Çiftlikten yeni indim. Kuş sesleri arasında, dalların birbirine çarparken çıkardıkları zil sesli nağmeler ve kuzu seslerinin çıkardığı kemani sesler arasında keyifli bir sabah kahvaltısının ardından kalabalık ve gürültülü kent sokaklarına dönüş içimi bunalttı. Hiç sevmiyorum bu koca kenti. Birbirine yabancı yüzler, selamsız insanlar, yüzünde keder toplanmış yaşlı yaşlı insanlar, geleneksel oyunlarından bihaber gülmeyen çocuklar… Bu kenti sevmiyorum. Kuşların ötüşü bile korkulu. Bu kentin kuşları, çiftlikteki kuşlar gibi ötmüyor! Bunu anlamak istiyorum.
Sanırım ilkbahara henüz girdiğimiz haftanın sabahı… Hafif esen ılık bir rüzgâr var. Saçlarım havalanıyor ve bir sevgilinin dokunuşu gibi yanağımı ılık ılık yalayıp geçen bir esinti… Vapurların kalın sesleri sinirlerimi bozsa da bu kente yakışır buluyorum. Beğenmediğim ve sinirlerimi altüst eden her şey bu kente özgü. Gözlerimle dalgaları takip ediyorum. Kıyıya hırçın hırçın vuruşları üvey annenin dokunuşları gibi. Ağzından köpükler saçarak geliyor, kıyıya vurduktan sonra hızla geri dönüyor. Çok kızgın çok agresif. Atlayasım var suya. Ağzından köpükler saçarak gelirken karşılayıp tokatlayasım var.
Tepemde martılar uçuşurken bir elimde yüreğimdeki sürgün duygular, öteki elimde şarkıların nağmelerinde kalmış eski bir aşkın izleri. Aşk dokunduğu zaman pusulan şaşar ve bir ilkbahar günü şaşarsın. Martılar tepemde uçuşurken, aslında ne kadar saf ve masum olduklarını anladım. Yüreğimle dokundum o masumiyete. Hırçın, asi, inatçı ve hain denize inat, onların ne kadar ağırbaşlı ve sakin olduklarını gördüm. Bana yaklaşsalar onları öpüp okşayacağım. Denizin üzerinde nazlı nazlı uçuşuyorlar. Vapurlardan simit atanlara adeta teşekkür şarkıları söylüyorlar. Nazlı, umursamaz ve hayalperest bir Donkişotlukla salınarak süzülüyorlar. Bu koca kentle adeta alay eder gibi süzülüyorlar. Yavaşça alçalıyorlar, suyun içine gagalarını daldırıp sonra yeniden süzülüyorlar. Suya doğru alçalırken sanki dalacakmış gibi bir duyguya kapılıyorsunuz. Onlar bu aldatmacadan zevk alıyormuş gibi suya değmeden yeniden havalanıyorlar. Keyifli bir uçuş… Onları izlerken ben de keyif alıyorum. Deniz, ateşli bir küheylan gibi. Kendisine doğru yavaş yavaş alçalan martılara kızgın gibi. Onları yutacakmış gibi bir havaya giriyor. Fakat martılar zeki. Denizin hain ve alçak saldırılarına alışmışlar. Köpüklü dalgaların arasından maharetle çıkıyor ve denizi daha da kızdıran ve hırçınlaştıran bir çığlık atıyorlar. Denizle dalga geçtikleri aşikâr.

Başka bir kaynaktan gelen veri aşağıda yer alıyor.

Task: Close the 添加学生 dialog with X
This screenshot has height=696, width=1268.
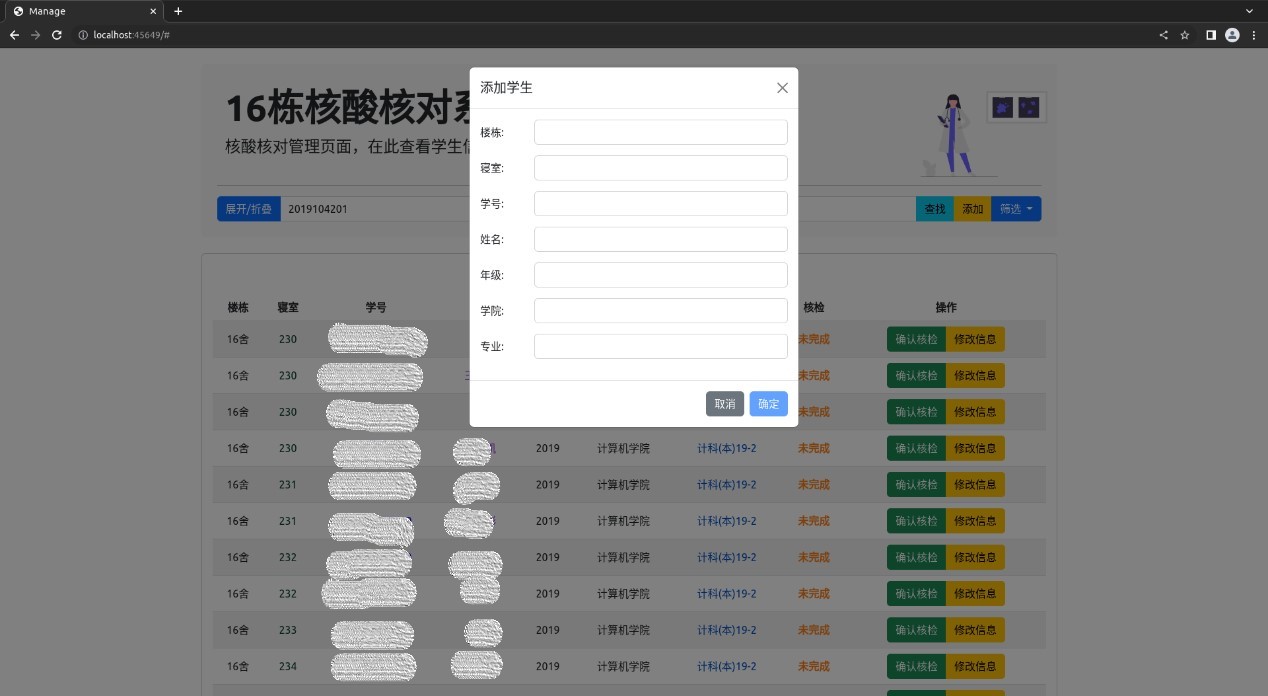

Ben, bu ruhsuz kentin ortasında yalnızlıktan bunalıyorum. Aşksız yaşamaya çalışıyorum. Sevgisiz, her gördüğüm güzele sadece tebessüm ediyorum. Kulağımı yalayarak geçen rüzgârın müziğinin tiz sesine gözlerimi çevirip bakıyorum: O müziğin nağmeleri arasında unuttuğum simalar var! Hiç yaşanmamış saydığım… Gözlerimi yeniden denizin kıyıyla hırçın kucaklaşmasına çeviriyorum. Yüzümde kimsenin anlayamayacağı ruhsuz bir hâl. Bu ruhsuz kentin ortasında insanların yüz hâlleri nasıl olabilir ki? Rüzgâra, denize, gökyüzüne ve sonra martılara birer selam gönderiyorum. Aslında bozuk olan ruh halimin biraz düzelmesine ve bu olaydan keyif almama neden olan bu dörtlüye gerçekten selam gönderiyorum. Denizin hırçın ve kızgın bir şekilde kıyıyla kucaklamasını izlerken, martıyı yakalayamayışından ne kadar ızdırap çektiğini tahmin etmeye çalışıyorum ve kendi kendime tebessüm ediyorum.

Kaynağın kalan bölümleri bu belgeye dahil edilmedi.